Besides, we know that much modern food is so full of preservatives that it has more of a half-life than a shelf-life. We also know that in these litigious times, manufacturers err on the side of caution. So there's a temptation to play poker. Last week, finding sausages in the fridge that were five days past the use-by date, I reasoned the manufacturers must have built at least 72 hours' grace into their safety estimate. "I'll see your three days and I'll raise you two," I said, putting the sausages under the grill. And I have to say they were excellent (although I burned them to a crisp to be on the safe side).

Time was we used to buy food from the dairy, or the butchers, or the fishmongers.

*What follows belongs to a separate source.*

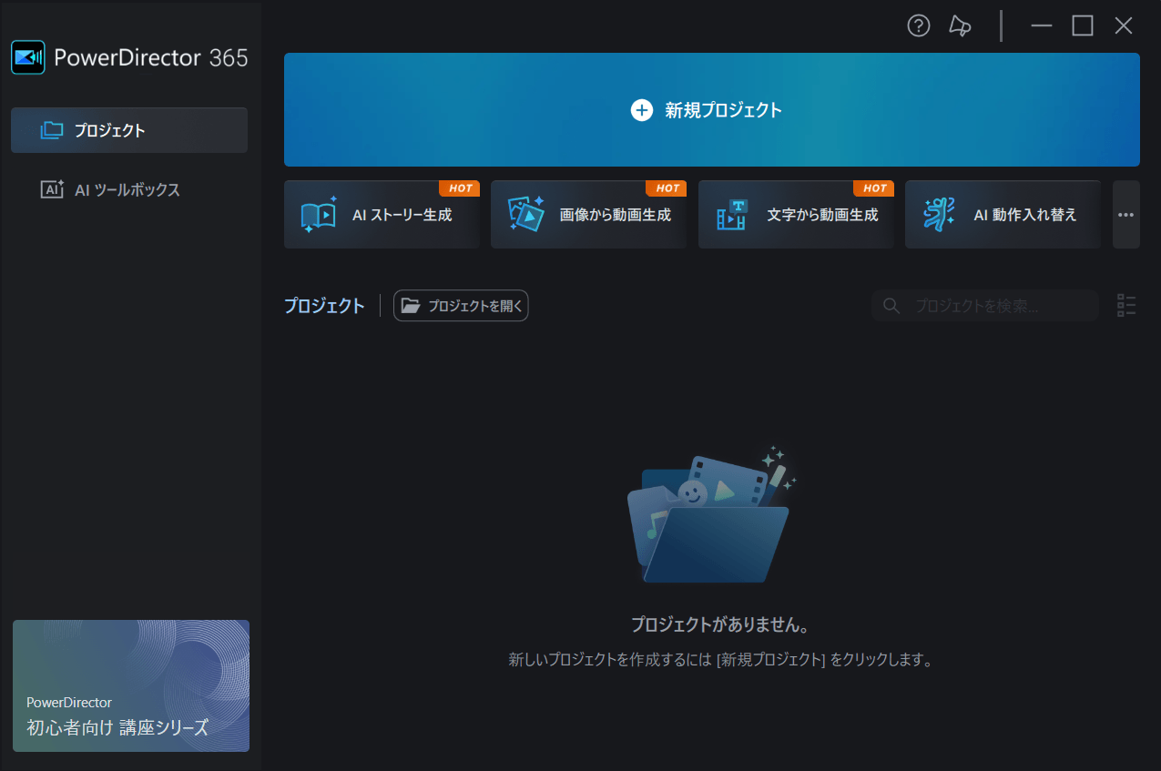1161x771 pixels.
Task: Maximize the PowerDirector launcher window
Action: coord(1082,26)
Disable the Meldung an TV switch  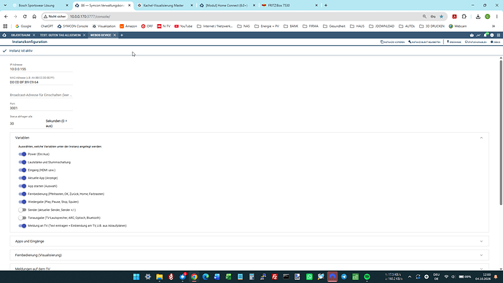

Maybe we even killed it ourselves. Either way, it didn't come with a use-by date. You had to be guided by your sense of sight and smell, and (hopefully) by that sixth sense that alerts you to the presence of invisible but homicidal microbes. Trying to gauge the real use-by dates of food, as opposed to the ones on the label, replaces some of the excitement that we as a species lost when we stopped using spears, and the skills we lost when we became dependent on supermarkets. That's my theory anyway.

Of course, none of this is to criticise Patrick Wall, a fine man who has made Ireland a safer place to eat. Neither is it to criticise the 78 schools that participated in this week's survey and that - all kidding aside - have done excellent work too.

In fact, the children involved deserve nothing but credit. It's Michael Flatley I blame for everything.